### Objective A
Extract the stretch of the services agreement excerpt from "F. Ultimate will" through "performing such services.", copying it word for word.
### Objective B
Extend the services agreement excerpt by writing what follows its final sentence.

### Document text ###

Ultimate will exercise commercially reasonable
efforts to rectify any identified performance and
capacity gaps.
F. Ultimate will perform the Services in a diligent,
workmanlike manner conforming to industry quality
standards of persons skilled and experienced in
performing such services.
2. In consideration for the services outlined in Section 1
above of this Services Agreement, Ceridian will pay
Ultimate the sum of Two Million Two Hundred and Fifty
Thousand Dollars ($2,250,000), payable in four equal
quarterly installments of Five Hundred Sixty-Two
Thousand and Five Hundred Dollars ($562,500). Ceridian
shall pay the first quarterly installment to Ultimate
within ten (10) days of the date of this Services
Agreement as set forth above, and the second, third,
and fourth quarterly installments to Ultimate no later
than May 1, August 1, and November 1, 2003,
respectively. In addition, Ceridian will reimburse
Ultimate for any reasonable travel or other out of
pocket expenses associated with performance of this
Services Agreement. Said amounts will be invoiced on a
monthly basis and payment will be due within thirty
(30) days of invoice date.

### Given records ###

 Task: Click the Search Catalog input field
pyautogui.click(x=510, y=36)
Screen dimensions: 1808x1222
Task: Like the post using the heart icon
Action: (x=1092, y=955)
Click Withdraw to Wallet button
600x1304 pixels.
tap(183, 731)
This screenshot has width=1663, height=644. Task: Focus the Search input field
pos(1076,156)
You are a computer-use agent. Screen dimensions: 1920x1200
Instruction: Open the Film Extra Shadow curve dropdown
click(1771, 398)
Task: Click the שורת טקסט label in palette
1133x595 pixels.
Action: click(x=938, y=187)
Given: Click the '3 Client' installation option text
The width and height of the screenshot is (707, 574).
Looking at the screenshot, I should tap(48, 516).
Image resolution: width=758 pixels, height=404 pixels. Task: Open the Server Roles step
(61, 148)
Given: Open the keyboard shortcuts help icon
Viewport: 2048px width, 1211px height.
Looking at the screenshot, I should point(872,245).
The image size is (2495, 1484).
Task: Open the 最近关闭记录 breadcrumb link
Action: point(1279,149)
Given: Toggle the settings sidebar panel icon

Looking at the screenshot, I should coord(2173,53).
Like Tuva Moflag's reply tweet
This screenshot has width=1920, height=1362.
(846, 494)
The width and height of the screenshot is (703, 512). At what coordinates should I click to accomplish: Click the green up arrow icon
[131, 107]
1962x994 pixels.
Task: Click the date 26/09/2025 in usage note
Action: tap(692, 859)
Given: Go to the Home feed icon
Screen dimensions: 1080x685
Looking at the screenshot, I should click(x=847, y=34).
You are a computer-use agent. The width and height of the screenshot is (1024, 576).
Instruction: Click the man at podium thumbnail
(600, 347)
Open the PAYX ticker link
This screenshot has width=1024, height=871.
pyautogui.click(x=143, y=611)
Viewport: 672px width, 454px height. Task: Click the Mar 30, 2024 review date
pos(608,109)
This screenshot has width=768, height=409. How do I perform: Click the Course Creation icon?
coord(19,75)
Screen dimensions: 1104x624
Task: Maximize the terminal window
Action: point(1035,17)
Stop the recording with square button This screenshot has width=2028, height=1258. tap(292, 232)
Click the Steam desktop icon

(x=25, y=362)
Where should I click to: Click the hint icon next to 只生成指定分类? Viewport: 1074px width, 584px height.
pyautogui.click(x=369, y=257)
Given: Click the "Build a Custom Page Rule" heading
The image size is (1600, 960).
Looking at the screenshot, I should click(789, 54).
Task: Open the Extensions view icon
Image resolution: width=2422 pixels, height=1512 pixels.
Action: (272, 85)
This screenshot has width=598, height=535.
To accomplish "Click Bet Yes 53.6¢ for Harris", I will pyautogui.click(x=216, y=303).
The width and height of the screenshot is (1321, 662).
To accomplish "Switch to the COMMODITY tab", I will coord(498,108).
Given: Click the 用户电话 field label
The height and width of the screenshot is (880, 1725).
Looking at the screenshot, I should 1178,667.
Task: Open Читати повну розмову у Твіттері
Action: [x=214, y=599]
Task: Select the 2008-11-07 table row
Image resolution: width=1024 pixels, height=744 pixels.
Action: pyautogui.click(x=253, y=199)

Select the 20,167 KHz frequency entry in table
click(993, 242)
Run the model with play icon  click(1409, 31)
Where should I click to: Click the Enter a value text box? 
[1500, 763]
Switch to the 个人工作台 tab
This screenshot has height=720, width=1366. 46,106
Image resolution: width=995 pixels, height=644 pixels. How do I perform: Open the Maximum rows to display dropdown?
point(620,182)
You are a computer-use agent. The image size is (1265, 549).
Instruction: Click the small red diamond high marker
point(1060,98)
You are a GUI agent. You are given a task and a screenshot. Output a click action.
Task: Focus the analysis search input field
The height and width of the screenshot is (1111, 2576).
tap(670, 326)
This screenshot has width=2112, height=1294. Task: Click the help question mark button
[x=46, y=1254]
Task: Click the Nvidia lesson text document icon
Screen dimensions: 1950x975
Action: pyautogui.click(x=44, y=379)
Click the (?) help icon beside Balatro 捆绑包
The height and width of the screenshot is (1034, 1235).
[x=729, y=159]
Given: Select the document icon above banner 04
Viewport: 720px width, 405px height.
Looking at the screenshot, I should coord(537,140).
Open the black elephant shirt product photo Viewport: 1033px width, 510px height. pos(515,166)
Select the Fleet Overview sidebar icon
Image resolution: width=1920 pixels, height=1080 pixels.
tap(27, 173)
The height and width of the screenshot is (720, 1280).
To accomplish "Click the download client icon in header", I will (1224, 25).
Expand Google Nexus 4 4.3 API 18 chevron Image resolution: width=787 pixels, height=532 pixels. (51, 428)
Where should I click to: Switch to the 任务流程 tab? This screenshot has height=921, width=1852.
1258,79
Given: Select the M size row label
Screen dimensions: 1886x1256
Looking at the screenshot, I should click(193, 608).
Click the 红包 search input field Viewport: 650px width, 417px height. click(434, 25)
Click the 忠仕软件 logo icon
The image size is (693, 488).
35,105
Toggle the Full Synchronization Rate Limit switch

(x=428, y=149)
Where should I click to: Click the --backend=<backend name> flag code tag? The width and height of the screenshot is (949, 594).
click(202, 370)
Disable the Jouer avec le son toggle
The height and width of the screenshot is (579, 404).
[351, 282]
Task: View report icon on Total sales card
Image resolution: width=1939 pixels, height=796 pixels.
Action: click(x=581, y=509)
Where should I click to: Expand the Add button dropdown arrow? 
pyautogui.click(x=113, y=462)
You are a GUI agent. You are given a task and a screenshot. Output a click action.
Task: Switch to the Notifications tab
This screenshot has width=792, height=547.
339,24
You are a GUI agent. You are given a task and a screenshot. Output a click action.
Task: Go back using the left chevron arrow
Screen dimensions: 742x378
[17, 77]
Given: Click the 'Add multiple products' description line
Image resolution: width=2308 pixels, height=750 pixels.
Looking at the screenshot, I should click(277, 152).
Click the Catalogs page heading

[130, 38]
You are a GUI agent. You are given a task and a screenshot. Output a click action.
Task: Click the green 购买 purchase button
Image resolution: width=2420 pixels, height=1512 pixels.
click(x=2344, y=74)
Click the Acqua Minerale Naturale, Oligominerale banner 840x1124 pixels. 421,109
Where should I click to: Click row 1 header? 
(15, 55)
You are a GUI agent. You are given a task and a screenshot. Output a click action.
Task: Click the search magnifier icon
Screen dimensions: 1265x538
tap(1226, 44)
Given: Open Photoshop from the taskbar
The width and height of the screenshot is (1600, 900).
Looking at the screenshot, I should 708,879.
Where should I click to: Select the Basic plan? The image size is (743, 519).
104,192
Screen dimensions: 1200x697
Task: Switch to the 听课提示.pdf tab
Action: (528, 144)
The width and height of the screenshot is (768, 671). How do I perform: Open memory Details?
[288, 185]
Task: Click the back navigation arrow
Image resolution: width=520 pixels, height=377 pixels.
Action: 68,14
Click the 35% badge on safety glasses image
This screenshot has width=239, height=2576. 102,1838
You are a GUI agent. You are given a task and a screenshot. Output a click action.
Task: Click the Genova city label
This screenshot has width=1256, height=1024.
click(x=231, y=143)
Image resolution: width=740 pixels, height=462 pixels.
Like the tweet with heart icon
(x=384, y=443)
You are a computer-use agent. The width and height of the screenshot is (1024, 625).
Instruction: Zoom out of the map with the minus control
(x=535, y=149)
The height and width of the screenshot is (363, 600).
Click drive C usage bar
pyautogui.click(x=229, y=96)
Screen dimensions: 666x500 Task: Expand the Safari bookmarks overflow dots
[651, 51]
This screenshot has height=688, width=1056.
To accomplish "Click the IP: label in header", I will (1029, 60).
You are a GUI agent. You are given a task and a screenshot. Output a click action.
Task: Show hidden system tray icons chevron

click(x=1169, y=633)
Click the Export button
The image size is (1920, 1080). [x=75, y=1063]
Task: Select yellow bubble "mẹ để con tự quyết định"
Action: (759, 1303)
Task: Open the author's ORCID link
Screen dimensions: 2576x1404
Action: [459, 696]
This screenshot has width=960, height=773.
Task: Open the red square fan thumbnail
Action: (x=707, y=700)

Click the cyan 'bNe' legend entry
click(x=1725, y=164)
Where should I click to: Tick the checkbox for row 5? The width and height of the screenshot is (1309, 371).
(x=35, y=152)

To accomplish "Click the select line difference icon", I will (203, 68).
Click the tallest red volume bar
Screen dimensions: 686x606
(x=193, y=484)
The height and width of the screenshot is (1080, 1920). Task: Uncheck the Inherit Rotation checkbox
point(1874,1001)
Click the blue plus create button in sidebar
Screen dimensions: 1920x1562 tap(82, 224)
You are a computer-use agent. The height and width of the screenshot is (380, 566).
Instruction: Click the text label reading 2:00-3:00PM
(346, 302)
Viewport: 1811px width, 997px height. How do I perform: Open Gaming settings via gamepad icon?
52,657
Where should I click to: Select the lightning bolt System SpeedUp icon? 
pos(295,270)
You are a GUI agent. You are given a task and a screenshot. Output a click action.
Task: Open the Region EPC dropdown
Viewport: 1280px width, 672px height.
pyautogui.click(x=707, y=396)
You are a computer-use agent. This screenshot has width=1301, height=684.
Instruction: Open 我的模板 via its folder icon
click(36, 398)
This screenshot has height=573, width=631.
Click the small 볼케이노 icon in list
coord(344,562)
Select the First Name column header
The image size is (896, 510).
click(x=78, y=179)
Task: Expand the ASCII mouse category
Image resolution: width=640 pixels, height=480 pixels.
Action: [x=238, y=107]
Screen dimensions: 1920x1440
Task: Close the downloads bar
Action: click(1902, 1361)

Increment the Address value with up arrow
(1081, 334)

###

### Output A
F. Ultimate will perform the Services in a diligent,
workmanlike manner conforming to industry quality
standards of persons skilled and experienced in
performing such services.

### Output B
3. The Services set forth in this Services Agreement are
independent of any other obligations of the parties as
provided for in other agreements between them, which
remain unchanged by this Services Agreement.
4. This Services Agreement does not make either party the
employee, agent or legal representative of the other
for any purpose whatsoever. Neither party is granted
any right or authority to assume or to create any
obligation or responsibility, express or implied, on
behalf of or in the name of the other party. Each party
is acting as an independent contractor.
5. This Services Agreement may not be assigned by Ceridian
or Ultimate except with the written consent of the
other party.
6. This Services Agreement may not be modified, amended,
rescinded, canceled or waived, in whole or in part,
except by written amendment signed by both parties
hereto.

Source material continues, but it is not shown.